The last 25 years have witnessed tremendous changes in our ability to detect autism very early in life and provide interventions that can significantly influence children's outcomes. It was once ...questioned whether autism could be recognized before children had developed language and symbolic play skills; now changes in early behaviors, as well as structural brain changes, have been documented in infants 6-12 months of age who later develop autism. Advances in brain imaging and genetics offer the possibility of detecting autism before the syndrome is fully manifest, thereby reducing or preventing symptoms from developing. Whereas the primary mode of behavioral intervention a few decades ago relied on operant conditioning, recent approaches integrate the methods of applied behavioral analysis within a developmental, relationship-focused intervention model that are implemented by both parents and clinicians.

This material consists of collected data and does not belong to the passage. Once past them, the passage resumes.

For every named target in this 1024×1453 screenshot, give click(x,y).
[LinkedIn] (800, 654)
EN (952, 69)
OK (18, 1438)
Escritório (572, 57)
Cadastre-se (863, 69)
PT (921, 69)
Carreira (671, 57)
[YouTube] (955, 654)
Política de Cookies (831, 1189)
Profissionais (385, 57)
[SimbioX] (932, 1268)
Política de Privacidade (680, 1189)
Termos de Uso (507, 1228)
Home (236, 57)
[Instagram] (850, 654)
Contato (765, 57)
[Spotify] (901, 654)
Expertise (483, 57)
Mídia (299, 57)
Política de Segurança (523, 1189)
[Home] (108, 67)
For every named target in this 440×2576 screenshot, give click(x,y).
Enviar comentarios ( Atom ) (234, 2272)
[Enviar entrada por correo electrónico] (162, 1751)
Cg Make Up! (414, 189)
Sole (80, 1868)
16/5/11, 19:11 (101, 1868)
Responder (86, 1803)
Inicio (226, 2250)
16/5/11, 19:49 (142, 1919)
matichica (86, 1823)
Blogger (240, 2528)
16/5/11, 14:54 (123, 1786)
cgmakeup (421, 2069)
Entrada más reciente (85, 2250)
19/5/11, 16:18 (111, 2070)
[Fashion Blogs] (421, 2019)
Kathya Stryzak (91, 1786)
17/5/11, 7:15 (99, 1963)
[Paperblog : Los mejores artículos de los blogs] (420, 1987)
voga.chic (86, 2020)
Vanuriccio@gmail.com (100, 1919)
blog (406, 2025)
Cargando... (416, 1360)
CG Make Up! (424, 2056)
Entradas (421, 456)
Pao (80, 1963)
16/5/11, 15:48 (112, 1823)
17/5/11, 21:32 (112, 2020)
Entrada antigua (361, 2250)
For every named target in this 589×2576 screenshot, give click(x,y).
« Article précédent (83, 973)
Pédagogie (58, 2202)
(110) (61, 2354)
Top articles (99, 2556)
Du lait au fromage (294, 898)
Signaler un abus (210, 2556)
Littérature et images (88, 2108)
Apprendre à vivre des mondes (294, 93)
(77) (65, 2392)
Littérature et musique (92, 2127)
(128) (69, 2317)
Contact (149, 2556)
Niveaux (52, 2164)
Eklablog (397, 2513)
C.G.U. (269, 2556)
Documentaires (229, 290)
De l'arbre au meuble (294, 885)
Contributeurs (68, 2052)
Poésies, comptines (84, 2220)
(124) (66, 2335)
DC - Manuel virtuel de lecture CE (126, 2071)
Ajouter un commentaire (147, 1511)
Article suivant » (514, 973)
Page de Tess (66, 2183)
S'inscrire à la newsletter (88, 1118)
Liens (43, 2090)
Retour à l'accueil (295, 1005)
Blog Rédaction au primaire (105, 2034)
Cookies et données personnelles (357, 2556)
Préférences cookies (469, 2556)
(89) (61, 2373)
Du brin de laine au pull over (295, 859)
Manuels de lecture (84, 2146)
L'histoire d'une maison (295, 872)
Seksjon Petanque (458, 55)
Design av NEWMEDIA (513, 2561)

These interventions have been found to have positive effects on children's developmental trajectory, as measured by both behavioral and neurophysiological assessments. Future approaches will likely combine both behavioral and pharmacological treatments for children who have less robust responses to behavioral interventions. There has been a paradigm shift in the way that autism is viewed, evolving from a lifelong condition with a very poor prognosis to one in which significant gains and neuroplasticity is expected, especially when the condition is detected early and appropriate interventions are provided. The grand challenge for the future is to bridge the tremendous gap between research and the implementation of evidence-based practices in the broader community, both in the United States and worldwide. Significant disparities in access to appropriate health care for children with autism exist that urgently require advocacy and more resources.